The comments from Greenspan, who was tested early in his tenure by the October 1987 stock market crash, come as Bernanke's skills are being challenged by rising defaults in the U.S. subprime mortgage market which have triggered a global credit squeeze.

Bernanke's Fed has come under fire from some quarters for not acknowledging the impact of the crisis stemming from the subprime market, which caters to risky borrowers, quickly enough or responding aggressively enough to give the economy a boost. Some analysts have speculated that Greenspan would have acted more swiftly.

Bernanke and his colleagues meet on Tuesday.

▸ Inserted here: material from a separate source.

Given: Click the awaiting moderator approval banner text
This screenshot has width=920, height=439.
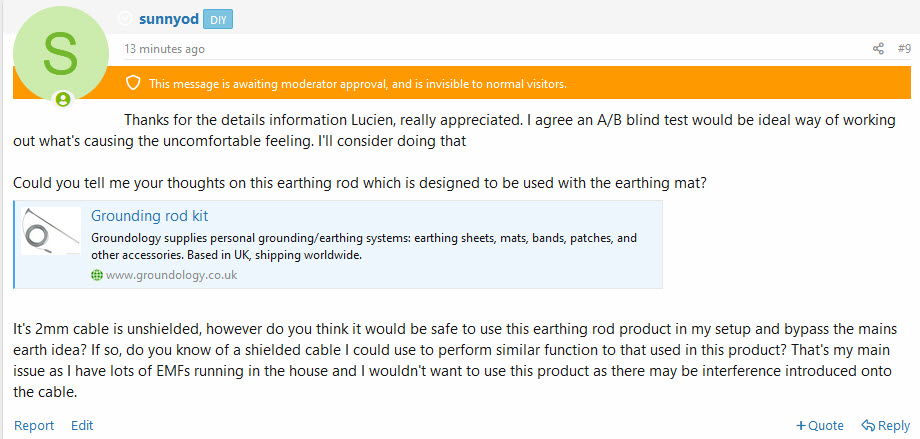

They are widely expected to lower benchmark overnight interest rates, which the Fed has held at 5.25 percent since June 2006, by at least a quarter-percentage point.

The Greenspan interview is the first in a series of public appearances the former Fed chairman is making to publicize his memoir, "The Age of Turbulence," which is being released on Monday. Greenspan stepped down from the Fed in January 2006.

STORM BREWING

Greenspan said that as Fed chief he knew about questionable lending practices that were leaving subprime borrowers with adjustable rate loans vulnerable to harm from rising interest rates, but did not recognize those loans would trigger broader problems until fairly recently, CBS said.

"While I was aware a lot of these practices were going on, I had no notion of how significant they had become until very late," Greenspan said. "I really didn't get it until very late in 2005 and 2006."

Greenspan, 81, has received credit for leading the economy to its longest-ever expansion in the 1990s and many economists have praised his handling of a sequence of crises.

Indeed, some have hailed him as the greatest central banker in U.S. history.

However, others criticize Greenspan for sowing the seeds of successive asset bubbles, first in U.S. stock markets and later in housing. He has also come under fire for suggesting during his Fed tenure that adjustable rate mortgages could be a cost-saving financing option for many borrowers, just shortly before the Fed embarked on a long push to move rates higher.

The "60 Minutes" interview is scheduled for broadcast on Sunday at 7 p.m. EDT.